_What to produce:_
Copy the lines below word for word, beginning with the line containing "The width and height of the screenshot is (481, 800)." and ending after the line containing "center [206, 947].".

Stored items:

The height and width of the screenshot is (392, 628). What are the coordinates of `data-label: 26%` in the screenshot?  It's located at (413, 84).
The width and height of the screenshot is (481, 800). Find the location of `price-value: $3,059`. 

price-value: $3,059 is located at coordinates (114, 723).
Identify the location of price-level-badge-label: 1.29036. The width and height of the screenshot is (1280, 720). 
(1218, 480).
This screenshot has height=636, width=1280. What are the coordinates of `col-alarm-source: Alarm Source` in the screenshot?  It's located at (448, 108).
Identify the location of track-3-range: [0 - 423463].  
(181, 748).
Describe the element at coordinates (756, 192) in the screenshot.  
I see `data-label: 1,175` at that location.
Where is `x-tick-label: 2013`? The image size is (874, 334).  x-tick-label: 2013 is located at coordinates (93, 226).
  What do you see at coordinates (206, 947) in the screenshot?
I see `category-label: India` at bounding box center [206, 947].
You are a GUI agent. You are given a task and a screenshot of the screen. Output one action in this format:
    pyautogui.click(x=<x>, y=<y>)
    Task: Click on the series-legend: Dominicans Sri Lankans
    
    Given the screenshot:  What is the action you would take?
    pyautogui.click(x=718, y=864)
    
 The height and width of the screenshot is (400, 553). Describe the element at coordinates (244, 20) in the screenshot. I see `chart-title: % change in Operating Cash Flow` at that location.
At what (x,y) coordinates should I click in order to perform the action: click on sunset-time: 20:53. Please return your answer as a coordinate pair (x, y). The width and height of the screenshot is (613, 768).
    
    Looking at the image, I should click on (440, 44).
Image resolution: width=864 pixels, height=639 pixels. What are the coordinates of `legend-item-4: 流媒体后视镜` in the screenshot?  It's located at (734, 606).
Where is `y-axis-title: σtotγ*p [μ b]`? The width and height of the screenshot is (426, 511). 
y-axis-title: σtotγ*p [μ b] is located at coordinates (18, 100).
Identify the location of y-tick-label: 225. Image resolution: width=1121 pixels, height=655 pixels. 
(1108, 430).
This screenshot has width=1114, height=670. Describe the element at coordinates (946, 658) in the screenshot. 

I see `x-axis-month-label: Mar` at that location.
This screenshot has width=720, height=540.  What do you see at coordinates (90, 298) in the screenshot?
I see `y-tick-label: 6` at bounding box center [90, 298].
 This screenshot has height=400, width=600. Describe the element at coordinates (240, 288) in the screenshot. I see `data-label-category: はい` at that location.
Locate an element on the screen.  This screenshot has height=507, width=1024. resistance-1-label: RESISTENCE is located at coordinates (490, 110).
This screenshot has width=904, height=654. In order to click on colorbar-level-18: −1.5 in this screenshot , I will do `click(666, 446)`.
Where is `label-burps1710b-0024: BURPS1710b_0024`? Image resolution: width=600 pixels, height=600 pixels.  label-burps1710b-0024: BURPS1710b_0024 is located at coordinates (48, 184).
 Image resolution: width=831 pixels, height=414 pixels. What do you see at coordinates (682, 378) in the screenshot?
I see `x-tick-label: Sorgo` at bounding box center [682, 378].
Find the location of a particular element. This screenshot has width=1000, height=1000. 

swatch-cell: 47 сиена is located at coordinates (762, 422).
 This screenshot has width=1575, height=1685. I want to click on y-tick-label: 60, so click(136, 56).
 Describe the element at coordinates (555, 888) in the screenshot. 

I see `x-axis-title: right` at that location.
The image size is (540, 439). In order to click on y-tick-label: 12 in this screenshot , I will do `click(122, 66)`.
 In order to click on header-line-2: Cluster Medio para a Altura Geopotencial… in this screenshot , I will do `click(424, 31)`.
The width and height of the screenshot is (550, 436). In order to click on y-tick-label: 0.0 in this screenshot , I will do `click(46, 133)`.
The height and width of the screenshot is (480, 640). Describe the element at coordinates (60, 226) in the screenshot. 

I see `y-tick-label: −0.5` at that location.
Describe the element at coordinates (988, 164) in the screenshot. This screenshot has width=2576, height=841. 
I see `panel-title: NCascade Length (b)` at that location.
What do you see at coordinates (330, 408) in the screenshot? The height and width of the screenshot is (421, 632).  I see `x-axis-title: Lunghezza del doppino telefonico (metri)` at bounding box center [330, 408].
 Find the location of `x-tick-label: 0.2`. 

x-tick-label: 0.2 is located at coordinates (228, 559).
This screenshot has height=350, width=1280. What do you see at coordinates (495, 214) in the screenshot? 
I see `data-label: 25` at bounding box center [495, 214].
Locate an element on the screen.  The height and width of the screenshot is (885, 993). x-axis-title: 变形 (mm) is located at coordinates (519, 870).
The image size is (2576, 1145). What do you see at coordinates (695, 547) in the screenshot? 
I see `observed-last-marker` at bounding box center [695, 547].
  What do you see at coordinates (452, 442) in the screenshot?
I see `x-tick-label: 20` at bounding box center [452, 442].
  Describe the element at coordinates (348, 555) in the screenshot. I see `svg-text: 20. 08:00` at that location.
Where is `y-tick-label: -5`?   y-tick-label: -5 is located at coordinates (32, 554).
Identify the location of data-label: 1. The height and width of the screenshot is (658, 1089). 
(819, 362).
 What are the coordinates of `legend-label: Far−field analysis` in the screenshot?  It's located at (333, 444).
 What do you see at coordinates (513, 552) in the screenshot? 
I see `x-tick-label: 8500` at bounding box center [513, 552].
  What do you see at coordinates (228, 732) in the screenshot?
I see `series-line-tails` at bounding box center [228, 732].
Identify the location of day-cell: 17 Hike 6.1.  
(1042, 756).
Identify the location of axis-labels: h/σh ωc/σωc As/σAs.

_Response for this exercise:_
The width and height of the screenshot is (481, 800). Find the location of `price-value: $3,059`. 

price-value: $3,059 is located at coordinates (114, 723).
Identify the location of price-level-badge-label: 1.29036. The width and height of the screenshot is (1280, 720). 
(1218, 480).
This screenshot has height=636, width=1280. What are the coordinates of `col-alarm-source: Alarm Source` in the screenshot?  It's located at (448, 108).
Identify the location of track-3-range: [0 - 423463].  
(181, 748).
Describe the element at coordinates (756, 192) in the screenshot.  
I see `data-label: 1,175` at that location.
Where is `x-tick-label: 2013`? The image size is (874, 334).  x-tick-label: 2013 is located at coordinates (93, 226).
  What do you see at coordinates (206, 947) in the screenshot?
I see `category-label: India` at bounding box center [206, 947].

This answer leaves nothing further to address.